-------- DATA EXTRACT --------

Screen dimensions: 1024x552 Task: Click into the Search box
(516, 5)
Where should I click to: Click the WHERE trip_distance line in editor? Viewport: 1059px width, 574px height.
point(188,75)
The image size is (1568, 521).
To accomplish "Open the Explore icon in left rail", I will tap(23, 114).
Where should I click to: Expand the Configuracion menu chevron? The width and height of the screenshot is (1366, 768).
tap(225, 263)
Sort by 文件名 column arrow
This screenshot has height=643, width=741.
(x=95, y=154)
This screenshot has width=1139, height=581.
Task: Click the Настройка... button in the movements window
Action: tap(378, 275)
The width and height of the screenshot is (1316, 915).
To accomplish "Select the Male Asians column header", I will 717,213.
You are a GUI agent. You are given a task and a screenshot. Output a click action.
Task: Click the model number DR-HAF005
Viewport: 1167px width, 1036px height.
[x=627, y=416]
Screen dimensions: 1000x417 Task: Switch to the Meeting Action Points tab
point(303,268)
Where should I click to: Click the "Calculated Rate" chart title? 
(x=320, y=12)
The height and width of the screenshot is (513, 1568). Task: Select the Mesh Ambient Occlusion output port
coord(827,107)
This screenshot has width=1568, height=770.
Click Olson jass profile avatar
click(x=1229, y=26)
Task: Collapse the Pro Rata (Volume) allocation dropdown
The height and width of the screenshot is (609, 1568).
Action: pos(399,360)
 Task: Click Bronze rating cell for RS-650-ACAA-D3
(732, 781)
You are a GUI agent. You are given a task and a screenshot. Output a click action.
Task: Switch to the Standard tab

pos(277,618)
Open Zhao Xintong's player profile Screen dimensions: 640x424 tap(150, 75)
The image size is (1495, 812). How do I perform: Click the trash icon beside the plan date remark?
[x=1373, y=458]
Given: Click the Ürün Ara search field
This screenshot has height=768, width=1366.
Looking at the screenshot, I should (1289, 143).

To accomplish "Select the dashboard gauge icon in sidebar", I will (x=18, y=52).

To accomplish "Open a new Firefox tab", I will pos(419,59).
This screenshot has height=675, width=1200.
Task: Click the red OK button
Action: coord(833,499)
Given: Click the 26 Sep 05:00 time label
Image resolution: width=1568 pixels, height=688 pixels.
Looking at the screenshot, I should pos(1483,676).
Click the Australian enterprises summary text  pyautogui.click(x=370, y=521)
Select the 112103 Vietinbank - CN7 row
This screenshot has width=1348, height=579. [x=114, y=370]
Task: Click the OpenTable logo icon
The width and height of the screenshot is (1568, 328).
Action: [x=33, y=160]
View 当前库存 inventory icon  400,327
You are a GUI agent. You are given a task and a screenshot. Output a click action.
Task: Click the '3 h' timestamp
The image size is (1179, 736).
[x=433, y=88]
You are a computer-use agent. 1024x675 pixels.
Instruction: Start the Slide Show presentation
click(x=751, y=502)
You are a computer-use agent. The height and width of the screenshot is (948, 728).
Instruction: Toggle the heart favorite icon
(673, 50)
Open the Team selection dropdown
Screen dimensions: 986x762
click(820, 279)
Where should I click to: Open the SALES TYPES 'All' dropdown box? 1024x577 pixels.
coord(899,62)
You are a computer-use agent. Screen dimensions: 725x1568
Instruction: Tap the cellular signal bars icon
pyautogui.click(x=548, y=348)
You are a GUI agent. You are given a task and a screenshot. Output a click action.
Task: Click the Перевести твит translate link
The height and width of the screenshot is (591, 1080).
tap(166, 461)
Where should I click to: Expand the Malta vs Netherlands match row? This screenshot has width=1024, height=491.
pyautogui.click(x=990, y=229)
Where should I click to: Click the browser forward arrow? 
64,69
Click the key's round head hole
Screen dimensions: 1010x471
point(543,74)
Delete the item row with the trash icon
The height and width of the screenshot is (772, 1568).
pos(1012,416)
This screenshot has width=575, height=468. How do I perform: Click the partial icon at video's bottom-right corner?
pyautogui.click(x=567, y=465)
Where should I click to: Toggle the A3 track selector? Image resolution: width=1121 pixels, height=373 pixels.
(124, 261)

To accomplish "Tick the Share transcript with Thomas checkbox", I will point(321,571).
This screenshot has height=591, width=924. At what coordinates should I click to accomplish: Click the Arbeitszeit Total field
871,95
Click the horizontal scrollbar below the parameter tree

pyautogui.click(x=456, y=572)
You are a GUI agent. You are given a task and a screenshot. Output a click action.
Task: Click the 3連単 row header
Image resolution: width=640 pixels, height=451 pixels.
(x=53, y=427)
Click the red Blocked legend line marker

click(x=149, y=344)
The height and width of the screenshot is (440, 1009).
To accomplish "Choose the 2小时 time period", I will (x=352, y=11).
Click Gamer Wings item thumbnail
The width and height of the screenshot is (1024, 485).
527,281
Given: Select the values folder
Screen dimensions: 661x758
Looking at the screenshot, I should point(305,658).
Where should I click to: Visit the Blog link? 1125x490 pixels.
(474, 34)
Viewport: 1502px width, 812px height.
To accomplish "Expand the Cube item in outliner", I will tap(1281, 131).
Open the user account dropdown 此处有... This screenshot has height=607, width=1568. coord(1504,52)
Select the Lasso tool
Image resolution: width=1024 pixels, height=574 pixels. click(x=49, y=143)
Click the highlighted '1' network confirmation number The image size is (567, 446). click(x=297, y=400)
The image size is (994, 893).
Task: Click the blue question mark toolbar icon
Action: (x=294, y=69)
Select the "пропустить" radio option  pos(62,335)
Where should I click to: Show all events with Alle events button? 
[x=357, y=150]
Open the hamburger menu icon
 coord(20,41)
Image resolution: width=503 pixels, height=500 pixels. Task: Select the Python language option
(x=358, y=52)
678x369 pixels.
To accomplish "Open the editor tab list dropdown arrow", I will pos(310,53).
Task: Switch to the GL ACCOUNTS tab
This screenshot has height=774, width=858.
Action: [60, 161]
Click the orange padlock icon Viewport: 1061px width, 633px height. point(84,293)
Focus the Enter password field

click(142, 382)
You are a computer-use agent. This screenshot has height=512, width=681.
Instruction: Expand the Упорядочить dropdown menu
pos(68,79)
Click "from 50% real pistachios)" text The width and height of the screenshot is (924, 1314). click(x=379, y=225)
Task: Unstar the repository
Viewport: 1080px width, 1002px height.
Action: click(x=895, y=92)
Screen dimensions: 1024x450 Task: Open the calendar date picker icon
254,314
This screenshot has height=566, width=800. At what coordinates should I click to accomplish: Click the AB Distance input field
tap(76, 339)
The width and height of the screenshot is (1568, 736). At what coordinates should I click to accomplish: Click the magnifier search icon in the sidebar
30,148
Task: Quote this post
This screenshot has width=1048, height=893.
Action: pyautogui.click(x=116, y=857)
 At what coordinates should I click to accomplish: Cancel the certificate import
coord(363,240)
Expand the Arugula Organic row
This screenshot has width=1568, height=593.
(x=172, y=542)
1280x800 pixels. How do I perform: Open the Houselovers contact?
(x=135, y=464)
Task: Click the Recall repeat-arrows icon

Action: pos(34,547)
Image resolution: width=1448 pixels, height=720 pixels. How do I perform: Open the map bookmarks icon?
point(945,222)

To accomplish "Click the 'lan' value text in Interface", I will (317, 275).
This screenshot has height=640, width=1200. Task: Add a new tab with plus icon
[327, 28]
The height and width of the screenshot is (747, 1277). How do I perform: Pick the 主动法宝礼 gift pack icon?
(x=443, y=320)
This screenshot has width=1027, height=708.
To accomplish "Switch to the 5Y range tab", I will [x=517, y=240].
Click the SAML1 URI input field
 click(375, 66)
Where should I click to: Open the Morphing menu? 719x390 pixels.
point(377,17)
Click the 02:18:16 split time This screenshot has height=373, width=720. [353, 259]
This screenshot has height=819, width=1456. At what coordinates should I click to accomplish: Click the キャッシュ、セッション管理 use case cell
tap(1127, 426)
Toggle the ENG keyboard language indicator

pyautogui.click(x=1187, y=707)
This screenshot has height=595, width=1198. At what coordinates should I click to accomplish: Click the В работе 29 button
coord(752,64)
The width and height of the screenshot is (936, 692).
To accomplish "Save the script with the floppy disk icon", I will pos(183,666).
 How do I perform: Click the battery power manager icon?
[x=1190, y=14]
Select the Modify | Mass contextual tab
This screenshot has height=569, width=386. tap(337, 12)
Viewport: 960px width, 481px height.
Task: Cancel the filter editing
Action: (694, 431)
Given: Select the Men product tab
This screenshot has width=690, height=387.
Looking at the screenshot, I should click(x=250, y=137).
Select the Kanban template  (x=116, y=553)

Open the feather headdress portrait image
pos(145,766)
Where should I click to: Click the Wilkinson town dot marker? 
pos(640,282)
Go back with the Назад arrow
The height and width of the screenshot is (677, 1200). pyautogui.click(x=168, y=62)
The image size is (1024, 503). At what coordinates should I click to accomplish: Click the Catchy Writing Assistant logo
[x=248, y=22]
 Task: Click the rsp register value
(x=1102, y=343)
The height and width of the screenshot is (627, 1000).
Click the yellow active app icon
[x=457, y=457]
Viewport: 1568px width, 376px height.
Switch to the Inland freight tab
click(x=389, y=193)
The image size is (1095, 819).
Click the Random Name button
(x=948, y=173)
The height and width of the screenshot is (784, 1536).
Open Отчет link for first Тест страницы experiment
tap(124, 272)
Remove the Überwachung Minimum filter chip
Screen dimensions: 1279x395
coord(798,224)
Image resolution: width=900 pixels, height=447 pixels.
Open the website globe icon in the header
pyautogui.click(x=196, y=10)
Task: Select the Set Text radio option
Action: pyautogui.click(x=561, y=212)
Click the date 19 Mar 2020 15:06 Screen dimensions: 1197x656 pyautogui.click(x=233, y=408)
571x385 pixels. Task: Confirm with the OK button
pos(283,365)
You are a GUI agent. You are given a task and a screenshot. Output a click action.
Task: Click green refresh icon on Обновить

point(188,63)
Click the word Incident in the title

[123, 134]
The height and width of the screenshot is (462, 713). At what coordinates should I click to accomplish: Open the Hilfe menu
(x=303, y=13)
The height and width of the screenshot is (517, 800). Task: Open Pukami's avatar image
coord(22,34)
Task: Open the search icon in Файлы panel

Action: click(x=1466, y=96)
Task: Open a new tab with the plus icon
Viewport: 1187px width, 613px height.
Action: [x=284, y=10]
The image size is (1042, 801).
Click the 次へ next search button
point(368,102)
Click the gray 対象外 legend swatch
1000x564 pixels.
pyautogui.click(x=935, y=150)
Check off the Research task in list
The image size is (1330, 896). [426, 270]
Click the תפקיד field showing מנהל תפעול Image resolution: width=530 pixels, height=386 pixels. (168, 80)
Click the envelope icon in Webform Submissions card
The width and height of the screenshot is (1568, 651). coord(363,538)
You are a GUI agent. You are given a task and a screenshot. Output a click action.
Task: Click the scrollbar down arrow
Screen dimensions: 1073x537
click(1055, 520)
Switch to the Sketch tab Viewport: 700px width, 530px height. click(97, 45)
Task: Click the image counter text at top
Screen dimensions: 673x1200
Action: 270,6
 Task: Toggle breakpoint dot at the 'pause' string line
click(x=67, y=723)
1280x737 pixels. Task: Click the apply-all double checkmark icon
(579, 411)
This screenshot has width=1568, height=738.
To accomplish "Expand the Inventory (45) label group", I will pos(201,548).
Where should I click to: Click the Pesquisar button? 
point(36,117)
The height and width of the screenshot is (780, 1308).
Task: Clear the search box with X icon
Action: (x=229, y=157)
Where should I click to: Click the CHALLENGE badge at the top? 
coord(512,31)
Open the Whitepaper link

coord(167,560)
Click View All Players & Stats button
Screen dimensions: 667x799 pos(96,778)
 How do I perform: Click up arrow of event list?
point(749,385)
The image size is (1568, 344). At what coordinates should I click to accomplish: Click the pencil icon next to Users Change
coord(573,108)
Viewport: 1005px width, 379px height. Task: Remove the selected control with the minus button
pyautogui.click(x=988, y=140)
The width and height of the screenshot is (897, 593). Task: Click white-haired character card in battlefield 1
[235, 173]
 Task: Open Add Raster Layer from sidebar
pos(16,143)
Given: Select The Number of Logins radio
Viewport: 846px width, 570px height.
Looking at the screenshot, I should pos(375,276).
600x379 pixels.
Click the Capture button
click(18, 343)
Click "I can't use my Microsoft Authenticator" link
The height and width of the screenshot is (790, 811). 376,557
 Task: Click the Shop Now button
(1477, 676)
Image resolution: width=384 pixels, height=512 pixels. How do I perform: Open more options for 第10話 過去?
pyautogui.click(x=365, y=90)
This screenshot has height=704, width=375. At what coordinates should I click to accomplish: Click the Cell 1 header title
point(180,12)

--------

## GOAL OF THE EXERCISE
Copy every line above that holds the word "label".

## ANSWER FOR THIS EXERCISE
Given: Click the 26 Sep 05:00 time label
To accomplish "Expand the Inventory (45) label group", I will pos(201,548).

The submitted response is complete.